In the late 1960s, Green began doing a series of stunts for Mike Douglas' live, syndicated TV talk show, which was then broadcast from a location around the corner from his deli. Stanley would regularly deliver 5-foot-long hoagies to the host, hand out knishes to the audience and get his face on national television.

After finally being chewed up by the restaurant business, Stanley went into the public relations business, and he became a publicist's publicist. “One of my best p.r. events,” he once told me, “was my third marriage. (He had five.) On the cake was a bride, a groom and a lawyer. At the end of the night there were marks all over my face. Instead of rice, the guests threw blintzes.”

Stanley arranged unforgettable events — from Mike Todd's 50th birthday party (he was once married to Elizabeth Taylor) to a publicity event for a center city tuxedo company in which he hired the “Human Fly” to climb City Hall in a tuxedo and put a huge black tie around the neck of Billy Penn's statue.

Stanley would regularly send TV talk show hosts a CARE package of Philly junk food. He rode in Frank Sinatra's white limousine to get a sandwich at Pat's Steaks; he greeted Secret Service men landing a helicopter on his roof. Once, when an intoxicated friend was being roughed up by police, Stanley said, “Let him go, officer. I'm the king of corned beef. I'll send you guys 100 corned beef sandwiches!”

Stanley also became a gossip columnist.
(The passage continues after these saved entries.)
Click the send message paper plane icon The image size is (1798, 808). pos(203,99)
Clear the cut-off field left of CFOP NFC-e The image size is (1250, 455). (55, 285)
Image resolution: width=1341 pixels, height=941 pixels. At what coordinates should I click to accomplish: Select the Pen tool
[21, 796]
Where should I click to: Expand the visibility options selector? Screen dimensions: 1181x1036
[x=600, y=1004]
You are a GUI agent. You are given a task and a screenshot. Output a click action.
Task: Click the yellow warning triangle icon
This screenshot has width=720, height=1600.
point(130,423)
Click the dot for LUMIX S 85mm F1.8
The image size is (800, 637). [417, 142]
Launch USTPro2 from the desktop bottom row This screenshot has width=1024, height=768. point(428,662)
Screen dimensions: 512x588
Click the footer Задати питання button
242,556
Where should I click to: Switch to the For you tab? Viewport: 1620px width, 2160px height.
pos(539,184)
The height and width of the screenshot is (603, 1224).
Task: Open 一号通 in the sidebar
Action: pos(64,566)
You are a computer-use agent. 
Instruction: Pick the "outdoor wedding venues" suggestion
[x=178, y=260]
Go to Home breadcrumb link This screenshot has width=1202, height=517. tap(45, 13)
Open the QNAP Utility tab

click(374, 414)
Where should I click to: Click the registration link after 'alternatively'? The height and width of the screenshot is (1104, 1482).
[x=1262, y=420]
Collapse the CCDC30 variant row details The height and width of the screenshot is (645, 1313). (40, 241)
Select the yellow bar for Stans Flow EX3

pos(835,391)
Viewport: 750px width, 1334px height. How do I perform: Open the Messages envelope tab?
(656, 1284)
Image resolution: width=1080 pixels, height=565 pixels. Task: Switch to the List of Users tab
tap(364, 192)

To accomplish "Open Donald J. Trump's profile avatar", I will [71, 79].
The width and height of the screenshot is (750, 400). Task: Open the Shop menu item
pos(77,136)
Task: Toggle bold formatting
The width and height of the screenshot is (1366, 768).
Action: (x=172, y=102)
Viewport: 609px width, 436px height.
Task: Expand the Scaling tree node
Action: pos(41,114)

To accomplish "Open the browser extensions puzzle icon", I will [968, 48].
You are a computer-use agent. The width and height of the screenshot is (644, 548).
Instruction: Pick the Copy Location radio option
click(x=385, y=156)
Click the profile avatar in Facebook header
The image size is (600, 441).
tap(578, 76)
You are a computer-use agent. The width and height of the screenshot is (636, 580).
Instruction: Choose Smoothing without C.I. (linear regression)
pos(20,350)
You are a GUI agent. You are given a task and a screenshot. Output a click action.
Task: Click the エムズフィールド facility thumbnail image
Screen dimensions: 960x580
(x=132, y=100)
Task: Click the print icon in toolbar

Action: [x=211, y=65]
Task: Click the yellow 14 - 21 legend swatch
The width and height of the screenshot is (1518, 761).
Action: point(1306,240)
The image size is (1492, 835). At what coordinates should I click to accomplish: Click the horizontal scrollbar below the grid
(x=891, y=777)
He would send a column each week to lots of weekly newspapers and would not charge them anything to run it, but he would mention local businesses and personalities in the column. He would charge the clients a fee to have their names inserted into his column on any given week. “It's a win-win,” he told me. “The papers get a great, funny column with celebrity names, and my clients get their names out there.”

Here is a typical first paragraph from one of his columns: “Good morning, Mr. & Mrs. Delaware Valley. A kiss is a lot like gossip. It's mouth-to-mouth! That's what I call letting the chat out of the bag! Let's go to press!!!” Stanley was even paid by restaurateur Neil Stein to sit at Rouge on Rittenhouse Square, schmooz with customers and tell them stories about all the celebrities he knew.

He would party with buddies like Harry Jay Katz, the "Philadelphia Playboy"; Princess Grace Kelly's brother, City Councilman and former Olympic rower Jack Kelly; Congressman and Ambassador to Italy Tom Foglietta; actor/comedian Red Buttons and legendary pool hustler Minnesota Fats. Foglietta was quoted after Stanley's death as saying, "I have known Stanley for 50 years. He was as important to Philadelphia as Benjamin Franklin walking down the street eating a roll. He meant as much to this city as the Phillies, the Eagles and Pat's Steaks put together.”

I used to tell Stanley that he was a man of a thousand faces, and 8” by 10” glossies of each face were always available for a modest fee. Although many people assumed Stanley was super-rich because of the circles (and triangles) he traveled in, he always insisted he did not have a pot to hiss in (to use an old snake charmer's expression).

“People just do not believe I have no money,” he said. (Anyone who had to pick up one of Stanley's checks did believe it.) “I don't even own a car, although in my prime I had a Rolls, a Jaguar, the best. I had a 1929 Mercedes that was used in Smirnoff vodka ads, but it was repossessed. Cars come and go. Whatever I had, I'd always spend more. But there's not much I missed. If I died tonight, at least I wouldn't have to rent pallbearers, like a lot of people I know.”